From here on the pair compare childhoods and their relationships with their parents and discover parallels but what they want to know is how their respective parents came to be in Interlaken. With the aid of photos, diaries and other documents this is a tale of how they learnt more and what the story behind the photo was. But, this isn’t a plot driven novel, it is one about less than perfect relationships of all different kinds. It is a story of choices and consequences and living with the results.
If you wondered whether this is based on a true story, it wasn’t, despite the protagonist sharing the first name as the author. If there was any doubt, the correspondence between Hélène and Stéphane describes their journey which it could be said is fairly straightforward with discoveries made with relative ease and the pieces of their personal puzzle slotting together in a way that felt a little too smooth to be realistic.
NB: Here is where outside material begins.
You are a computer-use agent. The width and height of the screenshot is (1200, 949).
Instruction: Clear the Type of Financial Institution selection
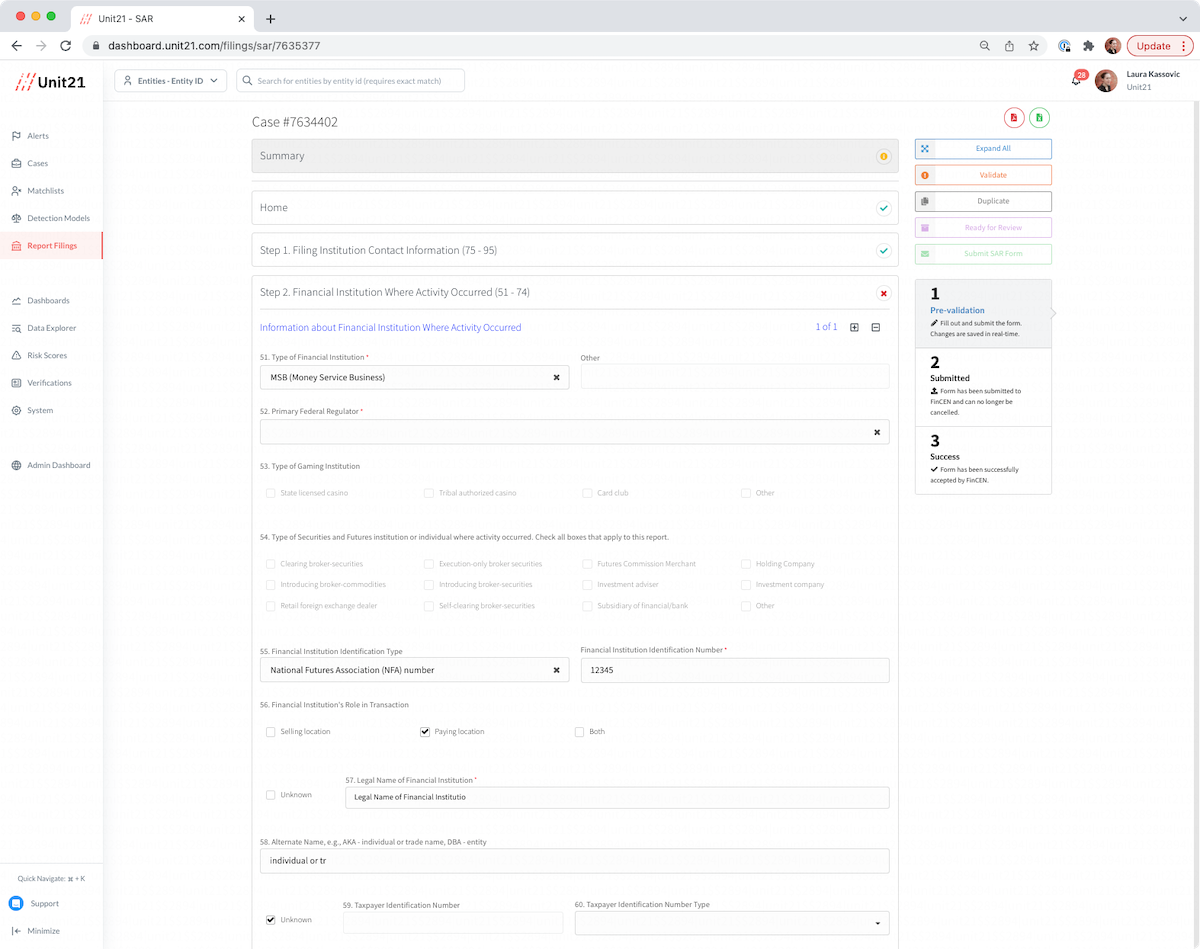click(557, 377)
The author tries to maintain the tension with delaying tactics that became a little repetitive; it goes without saying that anyone who knew their parents are incapacitated in a variety of ways that stops them revealing what they know. Fair enough the story is set more than forty years ago, but to then add too many instances where the owner of a pertinent piece of information writes to the other to say they can’t read it yet, it’s too emotional, or that they left it behind when making a trip simply didn’t ring true. Those small criticisms don’t detract from what is overall a well-plotted, touching and moving story.
Those of you like me who have far too many books on their shelves may be swayed by the fact that this is a shortish book coming in at only 270 pages which makes it an ideal story to fit into a busy reading schedule,. Its relatively brevity doesn’t short-change the reader, in fact its impact is far greater than some books twice this length with its deceptively light touch examining relationships and giving the reader a cast of characters that won’t easily be forgotten.
I can’t leave this review without praising the work of the two translators; Emily Boyce and Ros Schwartz who were so good that I completely forgot that this book was originally written in French, where incidentally this debut novel won a slew of prizes.
I’d like to say a big thank you to Gallic books for giving me a copy of The People in the Photo, this review is my thank you to them.